Travail demandé: Rédigez la suite du texte cité ci-après, consacré à l'arrêt de la Cour sur les renseignements entrants, en reprenant après sa dernière phrase.

Texte cité:
* * * *

Bien qu’il ne soit pas encore définitif, ayant été renvoyé en grande
chambre, cet arrêt, qui ne portait que sur le traitement des renseignements
entrants, pose un certain nombre de règles. Observant que « si les États
contractants jouissaient d’une latitude illimitée pour demander à des États non
contractants d’intercepter des communications ou de leur remettre des
communications interceptées, ils pourraient aisément contourner les obligations que
leur impose la Convention », la Cour indique que « le droit interne doit donc, afin
d’éviter les abus de pouvoir, énoncer aussi les circonstances dans lesquelles il est
possible de demander à des services de renseignement étrangers des éléments
interceptés ».
La CEDH n’exige pas, dans cette hypothèse, que des conditions
identiques au droit interne soient prévues, mais impose que le droit interne
prévoit des garanties à quatre niveaux : « les circonstances dans lesquelles il est
possible de demander des éléments interceptés ; la procédure à suivre pour l’examen,
l’utilisation et la conservation des éléments obtenus ; les précautions à prendre pour
la communication de ces éléments à d’autres parties ; et les circonstances dans
lesquelles ces éléments doivent être effacés ».

* * * *

Extrait des données:

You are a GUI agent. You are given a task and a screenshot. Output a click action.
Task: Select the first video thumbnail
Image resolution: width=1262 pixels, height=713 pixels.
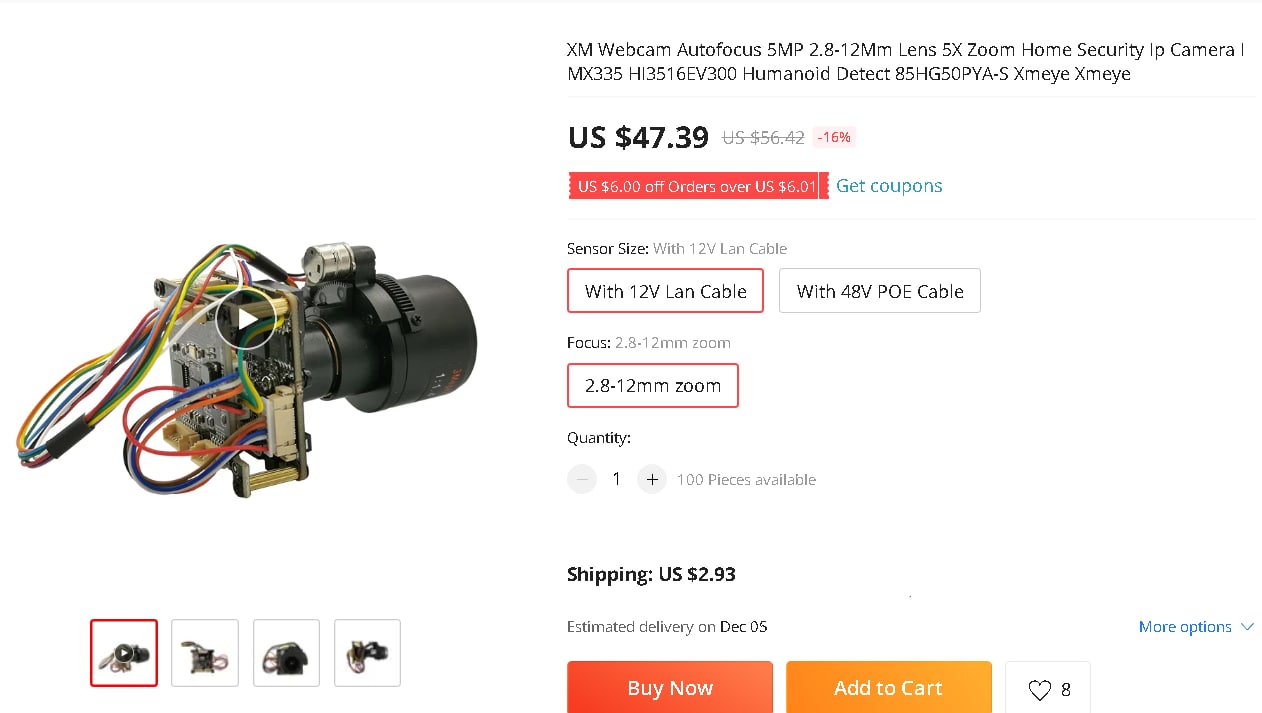124,653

* * * *

Résultat de l'exercice:
b) Un engagement du Gouvernement à mieux formaliser les protocoles
d’échanges qui va dans le bon sens
Les services de renseignement s’opposent, majoritairement, à toute
forme d’encadrement légal de leurs échanges avec des partenaires
étrangers. De leur point de vue, cette coopération relève de la souveraineté
de l’État et de son action diplomatique et doit, à ce titre, être couverte par un
secret absolu. Ils revendiquent, au demeurant, un risque d’atteinte à la règle
du tiers service, en vertu de laquelle un service de renseignement est tenu à
la confidentialité absolue sur tout renseignement qui lui serait transmis par
un partenaire étranger.
Pour répondre aux préoccupations formulées tant par la CNCTR
que par la CEDH, le Gouvernement envisage néanmoins de donner un
cadre réglementaire plus formalisé à ces échanges, pour améliorer les
conditions dans lesquelles les liaisons avec des partenaires étrangers sont
établies.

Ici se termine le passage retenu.